(Collected data)
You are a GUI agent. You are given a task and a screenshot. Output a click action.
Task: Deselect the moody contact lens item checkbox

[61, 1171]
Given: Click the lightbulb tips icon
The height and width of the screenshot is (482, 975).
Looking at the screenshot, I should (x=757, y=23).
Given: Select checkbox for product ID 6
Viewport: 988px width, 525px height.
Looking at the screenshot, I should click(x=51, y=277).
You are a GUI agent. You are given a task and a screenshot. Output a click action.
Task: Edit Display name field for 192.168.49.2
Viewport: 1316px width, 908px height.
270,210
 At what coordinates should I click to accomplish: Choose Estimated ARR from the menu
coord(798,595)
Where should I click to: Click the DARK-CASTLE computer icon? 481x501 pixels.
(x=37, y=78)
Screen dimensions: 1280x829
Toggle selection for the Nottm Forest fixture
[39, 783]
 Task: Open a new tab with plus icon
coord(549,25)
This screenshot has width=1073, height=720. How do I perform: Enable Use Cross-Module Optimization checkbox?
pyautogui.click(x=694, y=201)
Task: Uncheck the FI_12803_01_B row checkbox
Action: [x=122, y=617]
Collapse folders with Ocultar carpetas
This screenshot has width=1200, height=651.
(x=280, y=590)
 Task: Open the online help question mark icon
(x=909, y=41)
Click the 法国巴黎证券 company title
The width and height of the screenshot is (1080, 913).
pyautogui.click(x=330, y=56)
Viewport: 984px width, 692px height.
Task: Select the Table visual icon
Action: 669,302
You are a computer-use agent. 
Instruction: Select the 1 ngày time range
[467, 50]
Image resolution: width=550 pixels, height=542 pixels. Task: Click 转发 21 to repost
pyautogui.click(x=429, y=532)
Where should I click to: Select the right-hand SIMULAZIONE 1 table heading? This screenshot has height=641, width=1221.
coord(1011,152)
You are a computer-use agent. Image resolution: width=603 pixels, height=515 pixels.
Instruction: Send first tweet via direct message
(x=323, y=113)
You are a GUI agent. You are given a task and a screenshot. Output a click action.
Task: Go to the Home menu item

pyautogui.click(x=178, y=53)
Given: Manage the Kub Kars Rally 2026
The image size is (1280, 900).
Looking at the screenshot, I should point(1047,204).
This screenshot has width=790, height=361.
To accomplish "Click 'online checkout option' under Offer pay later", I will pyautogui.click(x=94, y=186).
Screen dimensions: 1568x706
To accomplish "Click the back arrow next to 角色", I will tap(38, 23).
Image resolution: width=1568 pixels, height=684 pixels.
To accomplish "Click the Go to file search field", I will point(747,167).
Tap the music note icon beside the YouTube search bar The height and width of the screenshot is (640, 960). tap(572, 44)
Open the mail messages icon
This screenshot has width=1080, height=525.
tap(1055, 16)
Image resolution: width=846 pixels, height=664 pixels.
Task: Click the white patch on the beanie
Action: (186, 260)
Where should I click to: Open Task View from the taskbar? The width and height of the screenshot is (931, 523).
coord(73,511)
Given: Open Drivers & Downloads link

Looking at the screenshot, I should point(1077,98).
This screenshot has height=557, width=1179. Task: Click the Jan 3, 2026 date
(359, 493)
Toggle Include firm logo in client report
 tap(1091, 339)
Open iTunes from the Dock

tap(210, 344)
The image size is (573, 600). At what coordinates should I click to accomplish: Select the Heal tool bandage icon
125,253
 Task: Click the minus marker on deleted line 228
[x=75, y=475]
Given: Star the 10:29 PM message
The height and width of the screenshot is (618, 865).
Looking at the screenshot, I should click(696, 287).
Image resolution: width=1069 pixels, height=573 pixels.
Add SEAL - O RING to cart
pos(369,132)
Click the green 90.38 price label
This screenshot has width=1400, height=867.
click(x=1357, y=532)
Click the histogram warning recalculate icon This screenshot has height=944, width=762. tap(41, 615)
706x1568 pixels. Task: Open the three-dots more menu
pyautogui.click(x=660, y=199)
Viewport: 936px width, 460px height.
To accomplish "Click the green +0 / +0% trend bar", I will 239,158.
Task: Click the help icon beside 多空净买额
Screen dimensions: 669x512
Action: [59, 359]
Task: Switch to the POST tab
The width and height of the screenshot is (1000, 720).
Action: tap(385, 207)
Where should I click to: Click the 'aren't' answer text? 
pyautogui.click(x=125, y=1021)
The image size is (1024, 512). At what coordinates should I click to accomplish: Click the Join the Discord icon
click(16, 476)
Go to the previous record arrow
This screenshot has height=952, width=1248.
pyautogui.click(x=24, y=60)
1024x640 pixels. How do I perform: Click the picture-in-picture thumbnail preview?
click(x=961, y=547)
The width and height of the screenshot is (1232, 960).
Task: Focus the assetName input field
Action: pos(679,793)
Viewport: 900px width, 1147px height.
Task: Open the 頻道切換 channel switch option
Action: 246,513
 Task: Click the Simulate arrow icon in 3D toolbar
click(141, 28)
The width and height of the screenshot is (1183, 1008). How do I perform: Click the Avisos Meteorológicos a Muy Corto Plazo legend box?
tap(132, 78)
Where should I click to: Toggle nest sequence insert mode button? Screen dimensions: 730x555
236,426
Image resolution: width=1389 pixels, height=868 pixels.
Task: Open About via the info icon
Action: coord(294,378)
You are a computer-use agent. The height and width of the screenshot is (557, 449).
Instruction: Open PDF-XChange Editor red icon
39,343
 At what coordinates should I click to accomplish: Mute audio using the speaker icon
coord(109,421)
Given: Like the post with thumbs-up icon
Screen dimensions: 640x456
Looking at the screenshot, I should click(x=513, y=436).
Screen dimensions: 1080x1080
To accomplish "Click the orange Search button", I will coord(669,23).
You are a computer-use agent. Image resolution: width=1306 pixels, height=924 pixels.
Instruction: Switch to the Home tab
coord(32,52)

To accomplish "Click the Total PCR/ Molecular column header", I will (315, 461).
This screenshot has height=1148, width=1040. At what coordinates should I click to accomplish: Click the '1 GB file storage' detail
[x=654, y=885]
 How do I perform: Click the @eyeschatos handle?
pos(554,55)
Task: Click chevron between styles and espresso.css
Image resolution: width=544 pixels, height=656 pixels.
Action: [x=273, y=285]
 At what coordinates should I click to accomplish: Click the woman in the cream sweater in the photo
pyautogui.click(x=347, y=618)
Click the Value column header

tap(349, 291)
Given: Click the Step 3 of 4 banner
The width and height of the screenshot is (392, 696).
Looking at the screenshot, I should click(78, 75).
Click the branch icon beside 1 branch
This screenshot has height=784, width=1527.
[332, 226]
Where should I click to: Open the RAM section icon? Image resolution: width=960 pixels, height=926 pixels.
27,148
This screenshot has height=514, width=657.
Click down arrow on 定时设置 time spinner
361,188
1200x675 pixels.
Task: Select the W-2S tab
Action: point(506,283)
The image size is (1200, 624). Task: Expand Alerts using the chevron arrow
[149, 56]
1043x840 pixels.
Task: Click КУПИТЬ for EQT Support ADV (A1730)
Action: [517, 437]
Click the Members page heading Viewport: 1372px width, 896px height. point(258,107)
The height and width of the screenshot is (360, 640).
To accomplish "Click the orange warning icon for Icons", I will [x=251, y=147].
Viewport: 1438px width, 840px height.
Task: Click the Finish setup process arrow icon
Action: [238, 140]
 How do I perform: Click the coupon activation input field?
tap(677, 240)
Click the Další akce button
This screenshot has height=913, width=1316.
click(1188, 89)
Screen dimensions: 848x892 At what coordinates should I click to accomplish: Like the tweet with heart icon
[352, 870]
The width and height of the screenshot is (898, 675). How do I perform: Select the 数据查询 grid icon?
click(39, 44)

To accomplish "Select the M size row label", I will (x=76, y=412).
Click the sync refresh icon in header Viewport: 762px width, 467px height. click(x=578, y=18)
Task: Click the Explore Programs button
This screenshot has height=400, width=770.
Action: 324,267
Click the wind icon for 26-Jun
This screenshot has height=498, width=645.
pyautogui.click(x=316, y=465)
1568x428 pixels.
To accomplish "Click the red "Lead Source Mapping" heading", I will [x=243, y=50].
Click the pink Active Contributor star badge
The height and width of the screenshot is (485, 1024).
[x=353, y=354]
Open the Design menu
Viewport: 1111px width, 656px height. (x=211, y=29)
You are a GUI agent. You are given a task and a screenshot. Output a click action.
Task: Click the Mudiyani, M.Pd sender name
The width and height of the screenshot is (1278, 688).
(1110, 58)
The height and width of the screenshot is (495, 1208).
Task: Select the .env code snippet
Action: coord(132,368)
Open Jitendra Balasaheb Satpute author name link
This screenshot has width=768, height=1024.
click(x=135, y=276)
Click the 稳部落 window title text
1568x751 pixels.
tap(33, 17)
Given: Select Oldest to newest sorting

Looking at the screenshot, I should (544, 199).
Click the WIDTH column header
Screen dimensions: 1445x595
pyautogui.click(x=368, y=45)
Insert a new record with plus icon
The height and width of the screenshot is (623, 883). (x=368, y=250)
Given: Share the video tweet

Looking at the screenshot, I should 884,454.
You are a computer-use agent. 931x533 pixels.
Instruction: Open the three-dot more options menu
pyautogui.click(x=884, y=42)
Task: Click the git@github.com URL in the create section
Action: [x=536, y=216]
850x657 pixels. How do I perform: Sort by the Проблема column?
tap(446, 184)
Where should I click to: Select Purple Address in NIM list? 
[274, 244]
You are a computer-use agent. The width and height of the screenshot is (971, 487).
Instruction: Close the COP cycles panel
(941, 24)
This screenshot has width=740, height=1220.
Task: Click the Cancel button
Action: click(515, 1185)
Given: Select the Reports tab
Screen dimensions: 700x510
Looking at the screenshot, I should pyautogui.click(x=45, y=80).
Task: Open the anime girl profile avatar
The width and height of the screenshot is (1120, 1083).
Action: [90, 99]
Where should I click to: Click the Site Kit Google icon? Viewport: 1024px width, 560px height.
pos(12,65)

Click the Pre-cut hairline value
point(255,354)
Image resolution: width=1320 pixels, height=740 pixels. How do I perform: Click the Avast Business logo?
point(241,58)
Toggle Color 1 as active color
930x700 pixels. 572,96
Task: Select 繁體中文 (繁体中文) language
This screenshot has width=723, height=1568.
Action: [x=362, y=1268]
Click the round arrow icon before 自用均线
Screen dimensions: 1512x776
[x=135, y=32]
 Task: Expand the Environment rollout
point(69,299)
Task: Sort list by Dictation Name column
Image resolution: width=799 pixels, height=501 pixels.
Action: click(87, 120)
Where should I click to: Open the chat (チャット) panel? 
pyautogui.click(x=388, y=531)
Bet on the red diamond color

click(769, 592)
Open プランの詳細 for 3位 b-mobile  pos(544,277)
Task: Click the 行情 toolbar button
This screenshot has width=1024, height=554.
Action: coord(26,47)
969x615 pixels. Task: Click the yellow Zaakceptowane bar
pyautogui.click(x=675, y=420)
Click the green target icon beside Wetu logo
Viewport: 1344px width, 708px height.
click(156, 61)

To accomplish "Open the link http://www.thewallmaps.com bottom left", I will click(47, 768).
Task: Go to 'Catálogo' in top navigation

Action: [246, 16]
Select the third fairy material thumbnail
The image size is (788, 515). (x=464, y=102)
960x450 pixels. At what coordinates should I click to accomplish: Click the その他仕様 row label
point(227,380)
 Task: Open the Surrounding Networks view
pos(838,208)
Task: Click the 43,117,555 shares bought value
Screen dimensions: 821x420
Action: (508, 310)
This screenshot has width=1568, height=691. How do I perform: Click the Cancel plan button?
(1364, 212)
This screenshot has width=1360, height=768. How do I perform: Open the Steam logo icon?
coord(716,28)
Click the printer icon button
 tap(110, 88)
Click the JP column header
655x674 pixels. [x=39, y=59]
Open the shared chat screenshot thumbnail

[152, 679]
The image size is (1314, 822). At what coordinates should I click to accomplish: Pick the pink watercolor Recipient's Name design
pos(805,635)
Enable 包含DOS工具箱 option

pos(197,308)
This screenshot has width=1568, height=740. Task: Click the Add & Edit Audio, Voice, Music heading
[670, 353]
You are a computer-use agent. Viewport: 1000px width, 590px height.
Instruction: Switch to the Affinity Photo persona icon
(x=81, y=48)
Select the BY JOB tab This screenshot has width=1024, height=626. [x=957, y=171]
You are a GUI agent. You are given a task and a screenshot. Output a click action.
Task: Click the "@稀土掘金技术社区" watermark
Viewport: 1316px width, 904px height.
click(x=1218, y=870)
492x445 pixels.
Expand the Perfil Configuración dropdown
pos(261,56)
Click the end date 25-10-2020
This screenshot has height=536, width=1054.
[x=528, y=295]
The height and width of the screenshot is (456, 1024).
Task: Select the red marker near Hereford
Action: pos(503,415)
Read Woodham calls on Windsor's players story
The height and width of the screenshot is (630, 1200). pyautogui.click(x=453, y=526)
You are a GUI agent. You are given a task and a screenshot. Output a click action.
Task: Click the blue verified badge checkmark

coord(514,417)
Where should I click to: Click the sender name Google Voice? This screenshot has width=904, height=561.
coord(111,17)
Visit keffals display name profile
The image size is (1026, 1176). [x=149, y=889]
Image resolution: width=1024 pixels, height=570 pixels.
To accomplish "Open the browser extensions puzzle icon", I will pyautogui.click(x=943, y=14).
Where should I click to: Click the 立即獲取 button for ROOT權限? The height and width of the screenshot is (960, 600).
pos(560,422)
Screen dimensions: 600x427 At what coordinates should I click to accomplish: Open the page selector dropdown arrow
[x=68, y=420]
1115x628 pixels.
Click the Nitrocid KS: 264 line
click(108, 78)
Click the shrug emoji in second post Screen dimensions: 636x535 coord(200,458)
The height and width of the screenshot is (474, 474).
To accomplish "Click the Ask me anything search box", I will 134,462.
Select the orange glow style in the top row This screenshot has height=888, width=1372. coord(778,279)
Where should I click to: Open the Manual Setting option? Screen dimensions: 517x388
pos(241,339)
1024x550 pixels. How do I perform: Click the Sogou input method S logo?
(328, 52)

▸ **Exercise**:
Wherever a line holds the word "beside", copy that line out of the entries above.

▸ **Exercise solution**:
Tap the music note icon beside the YouTube search bar The height and width of the screenshot is (640, 960). tap(572, 44)
Task: Click the help icon beside 多空净买额
Click the branch icon beside 1 branch
Click the green target icon beside Wetu logo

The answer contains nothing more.